Due Diligence Guidelines –
17. Labour Issues and Health and Safety
17.1.1 Regarding the preparation of a listing document, a sponsor should perform, without limitation … assess the legality and compliance of the business operations and whether the listing applicant is subject to any material legal proceedings or disputes. [Paragraph 17.6(d)(vii) of the Code of Conduct]
17.1.2 If relevant and material to the Mineral Company’s business operations, information on … project risks arising from … health and safety issues. [Listing Rule 18.05(6)(a)]
17.2.1 Labour practices and health and safety issues are particularly important to Mineral Companies where the nature of their operations leads to a relatively large proportion of the workforce undertaking potentially dangerous activities.
17.2.2 Non-governmental organisations are known to publish reports on companies which are deemed to violate labour laws and practices, highlighting areas of non-compliance with labour laws and practices and health and safety policies. The Exchange is particularly sensitive to reports published during the vetting process and will likely request disclosures addressing issues raised in these reports as well as the sponsor’s view on the report.
17.2.3 In addition, sponsors should note that the Exchange would expect the listing document to disclose the reasons and outstanding liabilities for major accidents that took place during the track record period and up to the latest practicable date.25
17.3 Recommended Steps
17.3.1 The sponsor should obtain from the Mineral Company information on the policies and compliance and material non-compliance with relevant standards, rules and regulations on compensation and dismissal, recruitment and promotion, working hours, rest periods, equal opportunity, diversity and other benefits and welfare of its full-time, part-time and temporary staff.

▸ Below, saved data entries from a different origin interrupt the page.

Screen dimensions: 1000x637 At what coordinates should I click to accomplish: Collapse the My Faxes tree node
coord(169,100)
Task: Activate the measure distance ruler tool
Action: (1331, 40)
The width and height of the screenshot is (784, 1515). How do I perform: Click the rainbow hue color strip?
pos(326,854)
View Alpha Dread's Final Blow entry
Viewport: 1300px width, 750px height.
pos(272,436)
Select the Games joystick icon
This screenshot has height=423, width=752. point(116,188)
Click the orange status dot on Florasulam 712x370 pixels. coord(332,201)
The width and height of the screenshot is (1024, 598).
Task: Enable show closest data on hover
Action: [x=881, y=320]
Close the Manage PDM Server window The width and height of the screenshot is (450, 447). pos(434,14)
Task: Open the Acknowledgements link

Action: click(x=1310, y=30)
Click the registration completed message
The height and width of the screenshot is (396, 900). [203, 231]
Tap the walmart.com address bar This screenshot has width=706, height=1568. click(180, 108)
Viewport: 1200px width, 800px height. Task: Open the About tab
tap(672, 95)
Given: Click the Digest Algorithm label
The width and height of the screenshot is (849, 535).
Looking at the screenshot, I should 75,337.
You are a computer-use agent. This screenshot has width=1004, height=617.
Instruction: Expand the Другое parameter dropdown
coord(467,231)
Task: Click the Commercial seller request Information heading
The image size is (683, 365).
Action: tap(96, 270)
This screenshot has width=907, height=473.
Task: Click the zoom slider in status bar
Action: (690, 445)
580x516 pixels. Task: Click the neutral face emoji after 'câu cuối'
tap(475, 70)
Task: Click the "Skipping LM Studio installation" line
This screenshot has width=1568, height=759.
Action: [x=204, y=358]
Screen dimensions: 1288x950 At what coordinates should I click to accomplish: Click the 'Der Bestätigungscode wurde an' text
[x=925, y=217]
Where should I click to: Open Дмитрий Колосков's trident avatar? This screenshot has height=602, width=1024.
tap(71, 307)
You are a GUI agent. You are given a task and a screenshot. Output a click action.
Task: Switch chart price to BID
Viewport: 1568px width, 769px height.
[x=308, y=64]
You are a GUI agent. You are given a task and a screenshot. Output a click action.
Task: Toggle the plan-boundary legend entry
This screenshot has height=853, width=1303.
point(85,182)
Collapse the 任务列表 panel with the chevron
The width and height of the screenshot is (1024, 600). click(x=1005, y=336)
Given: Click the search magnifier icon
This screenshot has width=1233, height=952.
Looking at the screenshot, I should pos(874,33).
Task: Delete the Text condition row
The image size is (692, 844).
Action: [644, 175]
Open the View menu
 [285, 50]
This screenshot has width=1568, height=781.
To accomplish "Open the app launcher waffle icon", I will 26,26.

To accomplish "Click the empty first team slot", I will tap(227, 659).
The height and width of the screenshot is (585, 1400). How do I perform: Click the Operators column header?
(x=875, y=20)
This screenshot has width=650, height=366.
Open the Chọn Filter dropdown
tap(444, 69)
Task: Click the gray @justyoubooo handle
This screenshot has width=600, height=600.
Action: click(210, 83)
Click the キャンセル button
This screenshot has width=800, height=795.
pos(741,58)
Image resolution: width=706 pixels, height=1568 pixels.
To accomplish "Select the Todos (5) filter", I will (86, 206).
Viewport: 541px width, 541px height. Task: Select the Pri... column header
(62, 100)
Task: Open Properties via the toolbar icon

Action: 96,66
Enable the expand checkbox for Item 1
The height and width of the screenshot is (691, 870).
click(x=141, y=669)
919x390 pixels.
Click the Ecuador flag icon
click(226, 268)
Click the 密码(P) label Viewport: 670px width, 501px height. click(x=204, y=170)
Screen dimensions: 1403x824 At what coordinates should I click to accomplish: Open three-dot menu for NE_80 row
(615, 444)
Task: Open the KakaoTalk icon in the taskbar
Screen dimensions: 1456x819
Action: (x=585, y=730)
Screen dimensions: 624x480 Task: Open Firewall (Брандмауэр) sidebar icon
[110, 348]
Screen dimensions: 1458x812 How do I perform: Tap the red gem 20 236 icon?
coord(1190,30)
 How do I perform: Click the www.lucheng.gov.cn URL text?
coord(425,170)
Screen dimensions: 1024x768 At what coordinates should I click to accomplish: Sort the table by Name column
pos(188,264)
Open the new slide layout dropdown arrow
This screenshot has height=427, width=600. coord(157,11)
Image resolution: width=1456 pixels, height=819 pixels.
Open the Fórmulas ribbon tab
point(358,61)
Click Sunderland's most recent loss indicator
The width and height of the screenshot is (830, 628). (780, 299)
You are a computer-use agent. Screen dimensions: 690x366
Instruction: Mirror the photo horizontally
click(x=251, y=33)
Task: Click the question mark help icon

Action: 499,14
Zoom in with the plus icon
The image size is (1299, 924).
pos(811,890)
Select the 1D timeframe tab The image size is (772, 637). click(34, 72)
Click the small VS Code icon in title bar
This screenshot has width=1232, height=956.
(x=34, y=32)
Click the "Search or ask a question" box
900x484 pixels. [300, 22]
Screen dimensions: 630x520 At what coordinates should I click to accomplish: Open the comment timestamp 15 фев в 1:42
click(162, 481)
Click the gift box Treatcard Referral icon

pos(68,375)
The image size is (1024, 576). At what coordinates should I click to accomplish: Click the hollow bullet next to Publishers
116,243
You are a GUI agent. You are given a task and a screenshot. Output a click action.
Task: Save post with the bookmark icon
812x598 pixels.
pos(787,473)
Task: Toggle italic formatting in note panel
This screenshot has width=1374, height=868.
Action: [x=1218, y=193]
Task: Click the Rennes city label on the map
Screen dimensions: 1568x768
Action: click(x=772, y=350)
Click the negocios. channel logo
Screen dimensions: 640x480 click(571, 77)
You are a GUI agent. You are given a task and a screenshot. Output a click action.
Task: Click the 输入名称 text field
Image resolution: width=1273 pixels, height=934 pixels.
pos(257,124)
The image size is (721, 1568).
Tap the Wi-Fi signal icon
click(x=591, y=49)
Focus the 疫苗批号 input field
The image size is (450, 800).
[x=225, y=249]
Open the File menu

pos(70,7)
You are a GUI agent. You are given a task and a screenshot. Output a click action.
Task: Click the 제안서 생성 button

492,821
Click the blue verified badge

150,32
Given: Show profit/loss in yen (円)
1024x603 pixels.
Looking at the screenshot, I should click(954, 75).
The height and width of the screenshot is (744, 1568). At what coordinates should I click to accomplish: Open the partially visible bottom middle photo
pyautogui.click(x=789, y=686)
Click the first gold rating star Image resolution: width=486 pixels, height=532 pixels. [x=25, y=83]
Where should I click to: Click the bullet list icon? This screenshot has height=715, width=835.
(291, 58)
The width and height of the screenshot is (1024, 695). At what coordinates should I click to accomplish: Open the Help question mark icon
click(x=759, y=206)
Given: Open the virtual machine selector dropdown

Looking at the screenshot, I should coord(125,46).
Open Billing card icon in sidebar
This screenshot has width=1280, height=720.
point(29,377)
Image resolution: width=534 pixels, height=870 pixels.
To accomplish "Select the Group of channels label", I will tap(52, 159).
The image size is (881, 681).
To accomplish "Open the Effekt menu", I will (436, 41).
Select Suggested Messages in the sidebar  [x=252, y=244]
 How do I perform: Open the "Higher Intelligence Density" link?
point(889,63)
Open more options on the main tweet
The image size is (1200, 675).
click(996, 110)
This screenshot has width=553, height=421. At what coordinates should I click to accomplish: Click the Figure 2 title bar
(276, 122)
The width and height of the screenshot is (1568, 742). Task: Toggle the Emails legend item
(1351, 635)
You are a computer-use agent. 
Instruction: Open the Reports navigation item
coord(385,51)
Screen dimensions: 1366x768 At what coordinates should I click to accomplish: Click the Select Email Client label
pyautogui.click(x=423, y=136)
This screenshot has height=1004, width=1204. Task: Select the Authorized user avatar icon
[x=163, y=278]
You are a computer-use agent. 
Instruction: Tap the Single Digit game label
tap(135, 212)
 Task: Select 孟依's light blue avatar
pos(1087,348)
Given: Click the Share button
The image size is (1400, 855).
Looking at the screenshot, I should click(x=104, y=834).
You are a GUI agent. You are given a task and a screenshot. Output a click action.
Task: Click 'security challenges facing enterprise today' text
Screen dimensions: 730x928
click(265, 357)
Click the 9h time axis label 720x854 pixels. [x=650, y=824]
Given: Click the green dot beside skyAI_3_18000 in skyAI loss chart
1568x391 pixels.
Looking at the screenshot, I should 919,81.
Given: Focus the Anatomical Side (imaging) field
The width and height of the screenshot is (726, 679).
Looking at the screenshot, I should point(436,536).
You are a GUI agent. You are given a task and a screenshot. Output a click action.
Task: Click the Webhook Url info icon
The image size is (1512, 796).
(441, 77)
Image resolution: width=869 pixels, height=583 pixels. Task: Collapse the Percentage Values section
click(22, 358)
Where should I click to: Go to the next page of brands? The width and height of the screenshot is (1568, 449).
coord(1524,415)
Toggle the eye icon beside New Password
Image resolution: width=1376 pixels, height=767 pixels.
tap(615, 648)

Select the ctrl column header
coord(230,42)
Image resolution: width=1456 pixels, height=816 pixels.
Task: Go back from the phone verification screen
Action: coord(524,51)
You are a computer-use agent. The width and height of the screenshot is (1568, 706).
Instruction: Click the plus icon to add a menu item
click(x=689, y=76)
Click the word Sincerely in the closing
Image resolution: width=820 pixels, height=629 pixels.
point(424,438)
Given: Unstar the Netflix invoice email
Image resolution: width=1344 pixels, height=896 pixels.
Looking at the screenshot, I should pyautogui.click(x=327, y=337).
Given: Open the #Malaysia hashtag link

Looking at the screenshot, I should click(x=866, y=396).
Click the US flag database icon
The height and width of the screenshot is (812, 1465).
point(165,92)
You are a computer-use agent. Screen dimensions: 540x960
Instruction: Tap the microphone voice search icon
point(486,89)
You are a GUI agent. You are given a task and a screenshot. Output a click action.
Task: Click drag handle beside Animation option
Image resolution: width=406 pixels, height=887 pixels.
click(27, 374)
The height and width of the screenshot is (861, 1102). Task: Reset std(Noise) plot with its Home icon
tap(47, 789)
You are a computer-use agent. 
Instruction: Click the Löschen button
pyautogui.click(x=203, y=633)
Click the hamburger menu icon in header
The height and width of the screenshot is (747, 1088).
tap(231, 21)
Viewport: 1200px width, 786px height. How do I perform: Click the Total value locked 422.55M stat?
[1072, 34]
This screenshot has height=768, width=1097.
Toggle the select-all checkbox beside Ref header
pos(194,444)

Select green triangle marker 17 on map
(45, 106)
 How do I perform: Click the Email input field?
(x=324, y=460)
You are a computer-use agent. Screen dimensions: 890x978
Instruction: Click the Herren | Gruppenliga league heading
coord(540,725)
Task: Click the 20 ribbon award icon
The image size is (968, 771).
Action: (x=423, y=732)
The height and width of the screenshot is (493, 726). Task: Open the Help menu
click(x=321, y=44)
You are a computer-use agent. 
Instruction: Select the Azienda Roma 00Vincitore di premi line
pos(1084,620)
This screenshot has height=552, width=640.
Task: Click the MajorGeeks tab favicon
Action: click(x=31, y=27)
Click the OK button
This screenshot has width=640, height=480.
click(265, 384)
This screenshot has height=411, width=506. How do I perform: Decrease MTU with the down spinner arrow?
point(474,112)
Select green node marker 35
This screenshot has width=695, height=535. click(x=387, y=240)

17.3.2 The sponsor should discuss with management any previous industrial action taken and understand the reasons for such industrial action. The sponsor should also discuss with management the steps taken to address those reasons.
17.3.3 Where the workforce is unionised, the sponsor should discuss with the Mineral Company the status of wage negotiations and other demands of the unions and request minutes of meetings with unions. Where there are “red-flags” on labour issues, the sponsor may also wish to conduct interviews with union representatives to understand the relationship between management and the workforce.
17.3.4 The sponsor should obtain from the Mineral Company information on the policies and compliance and material non-compliance with relevant standards, rules and regulations on providing a safe working environment and protecting employees from occupational hazards.
17.3.5 The sponsor should obtain from the Mineral Company details of the frequency and severity of injuries, the occurrence of any fatalities, and review the Mineral Company’s health and safety policies and procedures, the systems implemented for dealing with health and safety issues and the monitoring of and response to any health and safety failings.
17.3.6 The sponsor should also carry out regular media searches in respect of the Mineral Company, the mineral assets and project name to ascertain if there are any reports or news articles which contradict or are inconsistent with information from management in respect of its labour practices or health and safety practices and, if any, enquire further of the management team whether they were aware of such reports or news articles, the reasons for such contradiction or inconsistency and/or steps taken or being taken to address issues raised in such reports or news articles. If necessary, the sponsor may need to request third party investigations be undertaken to assess the veracity of allegations and also consider the Mineral Company’s suitability for listing.
HKCFEF Limited and the contributing law firms, accountants and sponsors are not offering these due diligence guidelines as legal, financial or professional advice or services and they should not be relied upon as such. These due diligence guidelines should not be used as a sole basis for any decision, action or inaction and are not meant to serve as a substitute for the advice of qualified professionals. See here for the full terms and conditions.